Background Pneumonia remains a leading cause of under-five morbidity and mortality globally. Comprehensive incidence, epidemiologic and etiologic data are needed to update prevention and control strategies. Methods We conducted active, population-based surveillance for hospitalized cases of acute lower respiratory tract infections (ALRI) among children <5 years of age in rural thailand. ALRI cases were systematically sampled for an etiology study that tested nasopharyngeal specimens by polymerase chain reaction; children without ALRI were enrolled as controls from outpatient clinics. Results We identified 28,543 hospitalized ALRI cases from 2005 to 2010. Among the 49% with chest radiographs, 63% had findings consistent with pneumonia as identified by 2 study radiologists. The hospitalized ALRI incidence rate was 5772 per 100,000 child-years (95% confidence interval: 5707, 5837) and was higher in boys versus girls (incidence rate ratio 1.38, 95% confidence interval: 1.35–1.41) and in children 6–23 months of age versus other age groups (incidence rate ratio 1.76, 95% confidence interval: 1.69–1.84). Viruses most commonly detected in ALRI cases were respiratory syncytial virus (19.5%), rhinoviruses (18.7%), bocavirus (12.8%) and influenza viruses (8%). Compared with controls, ALRI cases were more likely to test positive for respiratory syncytial virus, influenza, adenovirus, human metapneumovirus and parainfluenza viruses 1 and 3 (P ≤ 0.01 for all).

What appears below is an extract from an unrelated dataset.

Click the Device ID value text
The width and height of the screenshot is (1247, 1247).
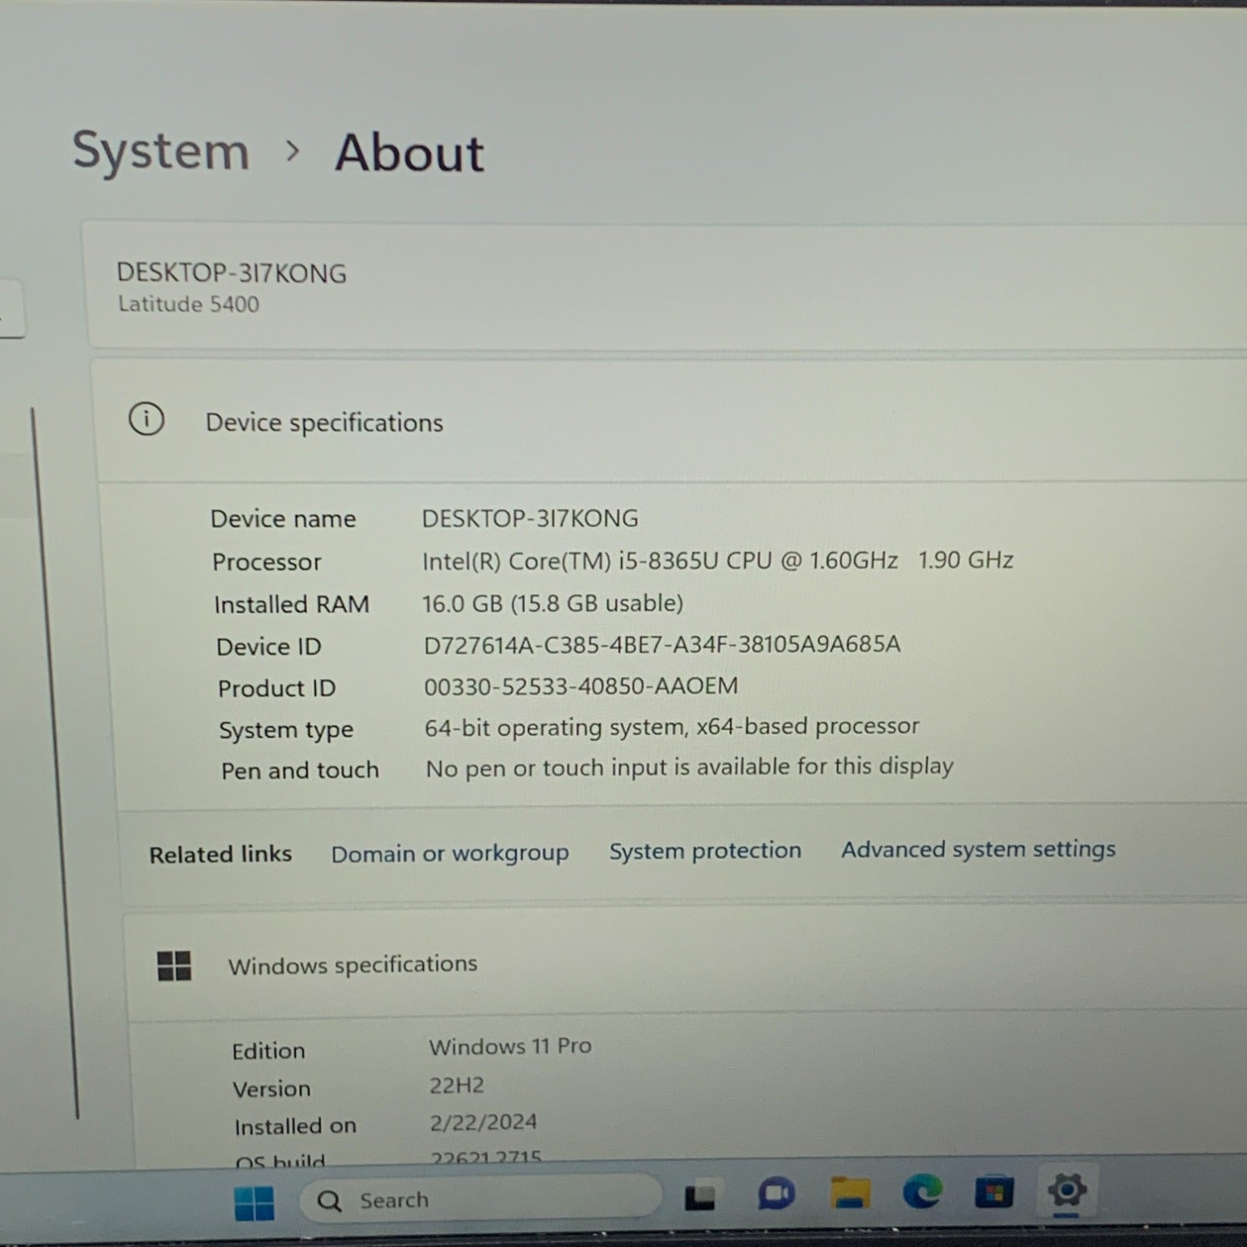click(662, 645)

Bloodstream infections, most commonly Streptococcus pneumoniae and nontyphoidal Salmonella, accounted for 1.8% of cases. Conclusions Our findings underscore the high burden of hospitalization for ALRI and the importance of viral pathogens among children in Thailand. Interventions targeting viral pathogens coupled with improved diagnostic approaches, especially for bacteria, are critical for better understanding of ALRI etiology, prevention and control.